Let $X$ be a random variable that follows the Binomial Distribution $\text{BIN}(n,p)$, where $n$ is a positive integer while $p\in(0,1)$. Its mean is $np$, and standard deviation is $\sqrt{np(1-p)}$. Chebyshev's inequality yields that $$\Pr\left(|X-np| > \sqrt{np(1-p)}\right) \le 1,$$ which is trivial. Hoeffding’s inequality seems not helpful to improve the bound if applied in a direct way.
Questions:
When $p=1/2$, is it possible to prove for all $n\ge 1$ that $$\Pr\left(|X-np| > \sqrt{np(1-p)}\right) \le \frac{1}{2}?$$
What can we say for a general $p\in(0,1)$?
Remarks:
I found a positive answer to Question 1 (presented below; essentially the same as @Mau314's comment). However, it is not completely satisfactory because we have to verify the inequality for small n (at most 25) numerically. I am still looking forward to an answer that is completely analytical.

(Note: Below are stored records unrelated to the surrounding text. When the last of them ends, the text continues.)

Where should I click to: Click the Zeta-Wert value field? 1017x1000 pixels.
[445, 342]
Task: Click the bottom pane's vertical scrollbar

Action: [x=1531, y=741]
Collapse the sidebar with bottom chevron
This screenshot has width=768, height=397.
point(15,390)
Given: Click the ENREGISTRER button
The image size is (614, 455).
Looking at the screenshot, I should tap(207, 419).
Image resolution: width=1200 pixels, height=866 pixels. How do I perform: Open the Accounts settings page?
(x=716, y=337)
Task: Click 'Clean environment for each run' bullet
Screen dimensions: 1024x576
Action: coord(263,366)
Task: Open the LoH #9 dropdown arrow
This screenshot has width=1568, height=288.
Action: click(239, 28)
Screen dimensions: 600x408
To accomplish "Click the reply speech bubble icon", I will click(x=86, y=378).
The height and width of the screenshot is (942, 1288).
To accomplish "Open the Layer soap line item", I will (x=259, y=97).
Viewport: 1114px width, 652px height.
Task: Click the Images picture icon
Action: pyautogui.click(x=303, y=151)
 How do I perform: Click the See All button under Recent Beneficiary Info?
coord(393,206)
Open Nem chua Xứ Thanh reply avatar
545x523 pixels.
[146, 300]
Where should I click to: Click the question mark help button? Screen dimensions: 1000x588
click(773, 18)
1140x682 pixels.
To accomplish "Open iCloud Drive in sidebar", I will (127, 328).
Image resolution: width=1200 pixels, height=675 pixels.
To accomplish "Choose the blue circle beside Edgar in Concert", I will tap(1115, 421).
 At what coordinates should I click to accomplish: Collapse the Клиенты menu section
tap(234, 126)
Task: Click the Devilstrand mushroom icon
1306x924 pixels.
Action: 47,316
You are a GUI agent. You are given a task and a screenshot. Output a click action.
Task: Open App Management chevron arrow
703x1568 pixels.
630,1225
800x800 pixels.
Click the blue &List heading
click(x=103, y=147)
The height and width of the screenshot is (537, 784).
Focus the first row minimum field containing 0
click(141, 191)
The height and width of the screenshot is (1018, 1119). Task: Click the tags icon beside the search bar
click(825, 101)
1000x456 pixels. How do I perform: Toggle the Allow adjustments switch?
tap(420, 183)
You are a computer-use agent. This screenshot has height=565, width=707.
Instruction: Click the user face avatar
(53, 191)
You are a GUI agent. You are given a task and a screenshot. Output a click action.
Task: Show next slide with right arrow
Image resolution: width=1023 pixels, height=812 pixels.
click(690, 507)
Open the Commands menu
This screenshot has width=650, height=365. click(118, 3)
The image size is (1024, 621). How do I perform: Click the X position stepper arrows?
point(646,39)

I am teaching basic probability theory and these questions occur to me when I think about the Central Limit Theorem. When $n\rightarrow \infty$, asymptotically we have $$\Pr\left(|X-np| > \sqrt{np(1-p)}\right) \sim \Pr(|Y| > 1) < \frac{1}{2},$$ where $Y$ is a random variable that follows the Standard Normal Distribution. Hence I raise the questions by curiousity.
Note that my main interest is the non-asymptotic behaviour of the probability because the asymptotic case is characterized by the CLT.
One may attack the problem by directly estimate the cumulative distribution function of Binomial Distributions. To this end, bounds for Binomial Coefficients are likely necessary. Results of such kind can be found in, e.g., [Das], [Stanica], [Spencer, Chapter 5], and Wikipedia. Note that non-asymptotic estimations are needed.
Thanks.
Here is a positive answer to Question 1. However, it is not completely satisfactory because we have to verify the inequality for small $n$ (at most $25$) numerically. I am still looking forward to an answer that is completely analytical.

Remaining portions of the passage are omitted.